- Supplied text:
┄┄┄┄┄┄

A pedestrian passes the seal of the Office of the Comptroller of the Currency (OCC) displayed outside the organization’s headquarters in Washington, D.C., U.S., on Wednesday, March 20, 2019.
Andrew Harrer | Bloomberg | Getty Images
The Office of the Comptroller of the Currency finalized a rule on Thursday that Wall Street’s largest banks have strongly opposed since its proposal in November. The OCC’s Fair Access to Financial Services rule was finalized a day after current OCC head Brian Brooks announced his resignation. The rule seeks to require banks to provide quantitative metrics proving the risks that lead them to deny services to potential clients.
While some conservative think tanks and segments of industries that feel threatened by issues over which banks have increasingly denied services including lending — such as in energy, arms manufacturing, and agriculture — supported the rule, Brooks’ last move on his way out the door is not just opposed by the largest banks, but faced widespread opposition from legal scholars and environmental, social and governance experts. Critics have referred to it as the “gunmaker’s and oil drillers rule.”

┄┄┄┄┄┄

- Required tasks:
A. According to the article on the OCC rule, why did segments of certain industries support the rule? Answer in one to three sentences.
B. Summarize the article on the OCC rule in two sentences.
C. Quote the article on the OCC rule from "A pedestrian passes" up to and including "to potential clients.".
The listing is not required for this work.

- Source material:

┄┄┄┄┄┄

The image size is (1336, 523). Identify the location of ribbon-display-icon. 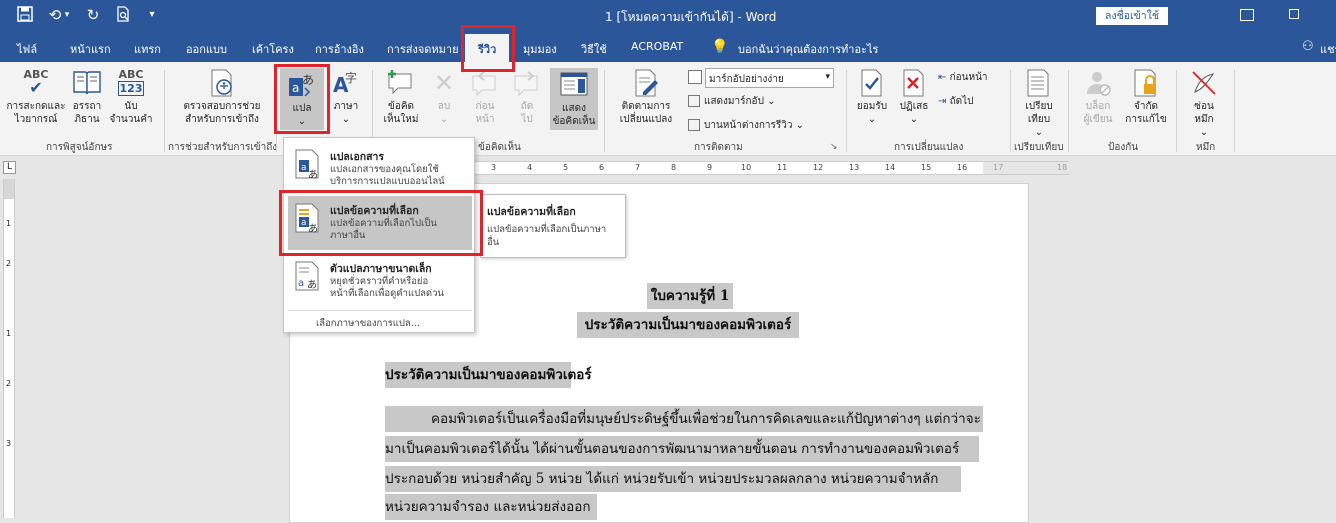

┄┄┄┄┄┄

- Results for the exercise:
A. Segments of industries such as energy, arms manufacturing, and agriculture supported the rule because they feel threatened by issues over which banks have increasingly denied services, including lending.

B. The Office of the Comptroller of the Currency finalized its Fair Access to Financial Services rule, which seeks to require banks to provide quantitative metrics proving the risks that lead them to deny services, a day after OCC head Brian Brooks announced his resignation. Although some conservative think tanks and segments of industries such as energy, arms manufacturing, and agriculture supported the rule, Wall Street's largest banks have strongly opposed it, and it faced widespread opposition from legal scholars and environmental, social and governance experts.

C.
A pedestrian passes the seal of the Office of the Comptroller of the Currency (OCC) displayed outside the organization’s headquarters in Washington, D.C., U.S., on Wednesday, March 20, 2019.
Andrew Harrer | Bloomberg | Getty Images
The Office of the Comptroller of the Currency finalized a rule on Thursday that Wall Street’s largest banks have strongly opposed since its proposal in November. The OCC’s Fair Access to Financial Services rule was finalized a day after current OCC head Brian Brooks announced his resignation. The rule seeks to require banks to provide quantitative metrics proving the risks that lead them to deny services to potential clients.